Jean-Louis Bernard, A l’ordre de l’oubli

« Apprendre à oublier néces­site de prendre son temps. » (JLB)

Parlant de son recueil, l’auteur écrit : « L’oubli est-il une défaillance de la mémoire ou plu­tôt son /allègement, ôtant les sco­ries qui la para­si­taient et la ren­dant / en consé­quence plus effi­ciente, aidant ainsi la vie à se construire en liberté ? ». La seconde pos­tu­la­tion est celle que choi­sit, après un long appren­tis­sage, l’auteur. Les sou­ve­nirs, dont tant de poètes beurrent leurs écrits, ne sont que de fades flaques sur le papier :  un éche­veau d’ouate plus ou moins salie et dont on se demande com­ment il peut fas­ci­ner les écri­vains qui se « char­la­ta­nisent ».
Jean-Louis Ber­nard, à l’inverse, se laisse aller à décou­vrir dans le temps plu­tôt que se perdre dans les mer­veilleux nuages du passé. C’est cela qui vaut poé­ti­que­ment et phi­lo­so­phi­que­ment le coup dans cet objet si intan­gible qu’est l’écriture. Preuve que, du temps passé, nul être ne sau­rait être dupe quand il sait trou­ver des rai­sons nou­velles de s’émouvoir. « L’oubli per­met d’aller à l’essentiel de ce qui dure. C’est un geste vers le Perdu, un geste à réap­prendre pour les temps de famine » ajoute l’auteur tendu vers l’avant tout en ne fai­sant pas l’impasse sur la plainte de l’origo.
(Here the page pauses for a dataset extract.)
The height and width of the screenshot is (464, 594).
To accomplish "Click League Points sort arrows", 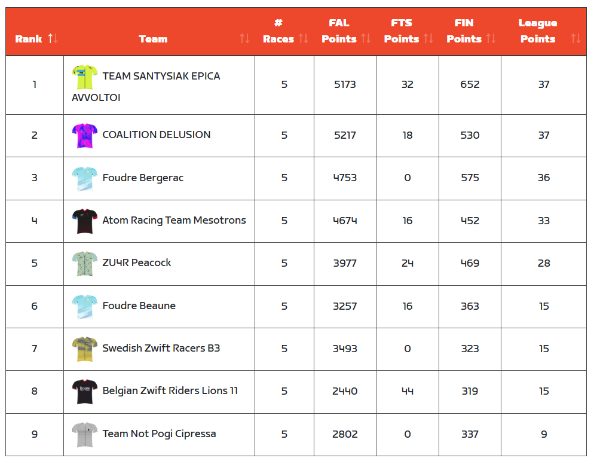I will (x=575, y=39).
A ce titre, la poé­sie pos­sède encore un ave­nir radieux parce qu’elle se refuse à être le dépo­toir des décon­ve­nues. Adepte de l’attente et de l’adoption du contin­gent, l’auteur sait trans­for­mer le fac­tuel et l’éphémère avec une péren­nité de fond et de forme. L’essence poé­tique y reste aussi dis­crète que sub­tile. Tout semble saisi en rythmes volu­biles et res­ser­rés de manière simple.
Rien pour­tant de plus dif­fi­cile que la sim­pli­cité, en art comme en poé­sie. Mais Jean-Louis Ber­nard ne se laisse jamais englué dans la gri­saille de rémi­nis­cence. Il va l’amble dans un ter­ri­toire inédit et devient à sa manière un par­fait irré­gu­lier de la langue puisqu’une pen­sée poé­tique s’y invente. Chaque texte se méta­mor­phose en un espace de cil­le­ment. Le texte est mis en ten­sion aux anti­podes des ten­ta­tions régres­sives de trop de cor­pus.
L’œuvre est donc minu­tieu­se­ment agen­cée hors pathos et dans un art sub­til de l’esquive face aux équi­voques du « subi ».

jean-paul gavard-perret

Jean-Louis Ber­nard, A l’ordre de l’oubli, Edi­tions Alcyone,

B.P. 70041, 17102 Saintes cedex, 2016.